Mijn vader was altijd een diep gelovig kristenmens geweest. Ik was ervan overtuigd dat hij altijd voor de Katolieken gestemd had. In zijn spoor, en aangemaand door mijn verschrikkelijk devote moeder, had ik dat vooralsnog ook gedaan. De Katolieken of Oranjen waren bij mijn weten steeds met de beste bedoelingen bezield geweest. Toen ze zes jaar geleden voor het eerst in de geschiedenis van Kranendonk - in Muisdonk hadden de zaken wel anders gelegen - aan het bewind gekomen waren, droomden ze ervan Groot-Kranendonk uit te bouwen naar het stramien van Utopia. Zij hadden echter een koalitie moeten aangaan met de Roden en dat was hun zuur opgebroken. De twee jeune premiers van de toenmalige lijst, burgemeester Herwig Roosen en schepen van sport en kultuur Filip van Goor, waren in zes jaar oud en grijs geworden. Zij hadden moeten kampen met vaandelvlucht, kazakdraaierij, absenteïsme, boycotting, chantage en hoon. En hun herhaalde desilluzies waren die van vele idealisten geworden... Naarmate de gemeentelijke legislatuur gevorderd was, was dan ook het aantal afvalligen gegroeid. Wellicht daarom was de opkomst die vrijdagavond in de feestzaal van ‘De Leeuw’ maar magertjes. Grote wonderen nochtans werden verwacht van de nieuwe voorzitter van de partij, raadsheer Thierry Toussaint, die zijn benoeming bij het Hof van Beroep in Antwerpen aan de Katolieken te danken had. Vanuit het hoekje waar ik mij met mijn duvel geïnstalleerd had, merkte ik echter dat de raadsheer er eerder als een oververzadigde poedel bijzat. De impulsen moesten eens te meer uitgaan van burgemeester Roosen. Negentien kandidaten voor negentien mandaten moest de lijst tellen, negen kandidaten van de vorige lijst waren overgebleven... Wie had wie gepolst om zich kandidaat te stellen? Ik spitste de oren...

Barend Stoffels, die een Slavisch uiterlijk had, was alleszins niet bij de pakken blijven zitten.

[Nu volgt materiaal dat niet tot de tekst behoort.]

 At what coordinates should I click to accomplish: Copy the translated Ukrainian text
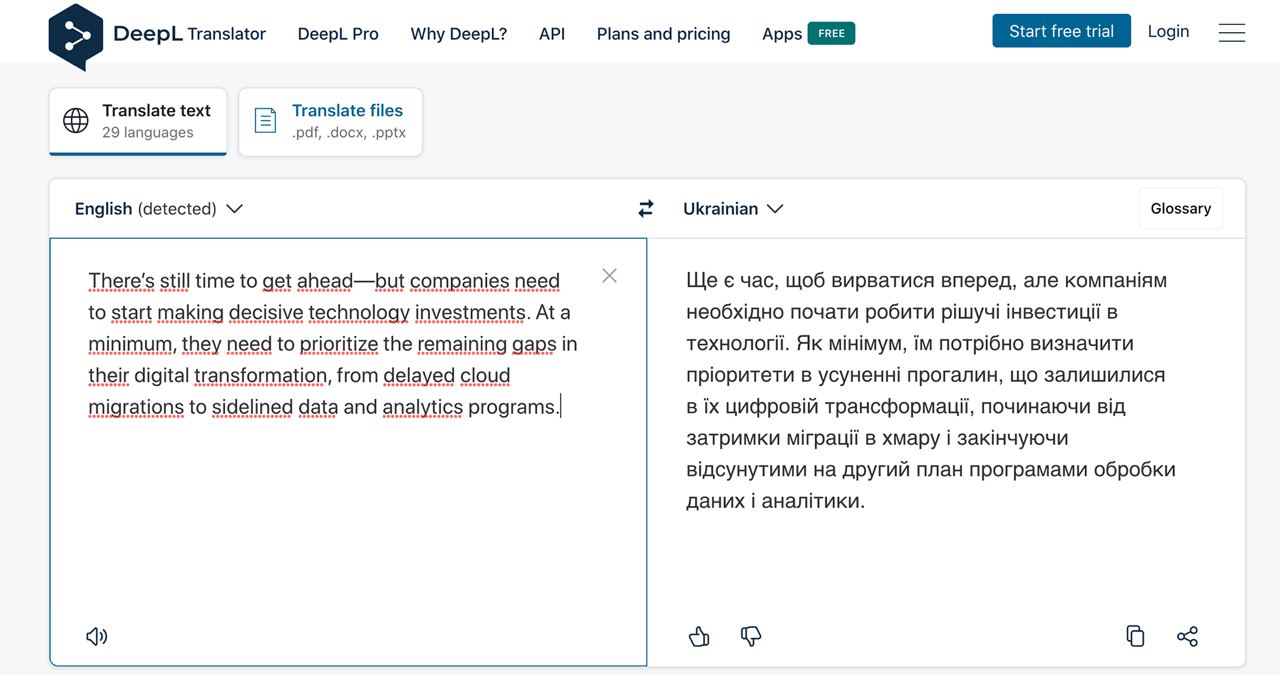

Hij had een studie gemaakt van de grootste families van Groot-Kranendonk, en uit elke familie had hij enkele potentiële kandidaten geselekteerd. Slecht was hem dat bekomen... Op drie plaatsen had hij slaande ruzie gekregen. In drie andere huiskamers hadden de mensen zo verontwaardigd gereageerd, dat hij maar dadelijk van de os op de ezel gesprongen was en over koetjes en kalfjes begon te brabbelen. In één huisgezin had het wel geleken of hij met een oneerbaar voorstel

[pagina 66]
[p. 66]

voor de dag gekomen was. In twee huisgezinnen hadden de gezinshoofden hem onverbloemd te kennen gegeven dat ze een partijkaart van de Blauwen hadden, want die tenminste hadden dit én dat én nog veel meer kunnen fiksen. Slechts in één gezin hadden de mensen getwijfeld: daar hadden ze gepolst naar de kansen van een zoon, een student aan de pedagogische akademie, in de lokale basisschool...

Isolde Theunis, een frêle dametje, had haar licht opgestoken in het verenigingsleven. Dat licht was bijna overal zonder omwegen uitgeblazen. De verenigingen deden niet aan politiek, waren pluralistisch ingesteld... en waren absoluut ontevreden over de gemeentelijke betoelaging. Waarom hadden dezen en genen... dit en dat gekregen, terwijl zij, die dan toch dit en dat verwezenlijkt hadden, maar zus en zo gedoteerd werden?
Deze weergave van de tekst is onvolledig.